Every other Friday — payday! — we meet at a downtown salon, soak our tootsies in warm, bubbling water, drink wine and catch up on one another’s lives.
It’s become treasured ritual, not only because it allows several mothers a chance to do something for themselves, but also to spend some time together — not an easy feat given our busy lives!
And now for an amusing, if somewhat maddening, tale:
This summer, Tootie has been begging to go in the deep end of the pool that her day camp class swims at. Tootie’s had only one round of swimming lessons, but is a little fish. She loves the water and swimming.
I told her I would stop by the pool, check out the deep end and, if I was OK with it, she could start hanging out there. (She also wanted to be able to jump off the diving board.)
So on the appointed morning, I arrived at the pool. Upon walking through the entry way, the first thing I spotted was my daughter’s head.
In the deep end.
She saw me, dove underwater and swam like a rabid otter for the shallow end. Like I wasn’t going to NOTICE this blatant attempt to stay out of trouble?
Please. She is dealing with the master.
I called her over.
“What are you doing?” I asked. “I told you I was coming by to check out the deep end.”
“I know,” Tootie replied. “But I didn’t think you were coming.”
Oh, and that makes it BETTER? That you thought you were getting away with something?
Anyway, I told her yes, obviously she could swim in the deep end just fine, BUT that we would be having a talk about her disobedience that evening.
Just then, one of her friends ran up.
“Guess what! She’s been jumping off the diving board and playing in the deep end ALL WEEK!”
She paused, out of breath.
Oh, the joys of snitching!
Tootie plunged back into the water prepared to flee.
“Oh, I don’t think so,” I said. “You not only disobeyed, but lied. We will be discussing this tonight.”

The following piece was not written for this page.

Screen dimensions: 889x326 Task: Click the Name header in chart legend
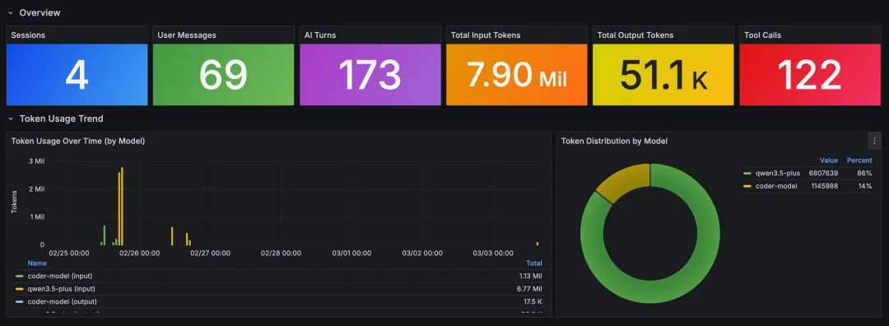coord(37,263)
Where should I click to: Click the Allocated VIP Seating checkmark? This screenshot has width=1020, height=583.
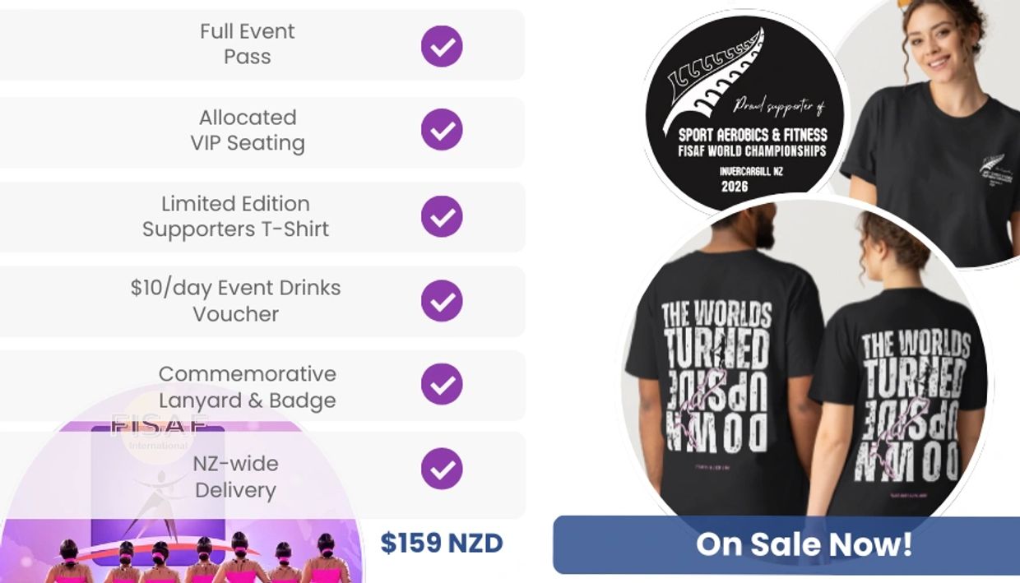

My child is now grounded from the television and computer.
Why not the pool?
Because I want her active at day camp. I want her to keep practicing those skills in the water.
And because watching her little brother jubilantly manning the remote control is the best punishment I could have come up with!
2 thoughts on “Payday pedicures & disobedient-to-the-point-of-comedy children”
I love it. I cant just see her doing that. She probable got it from Bear. She is the master at trying to get out of trouble. You go girl!
Is she still as subdued as the night we talked with her?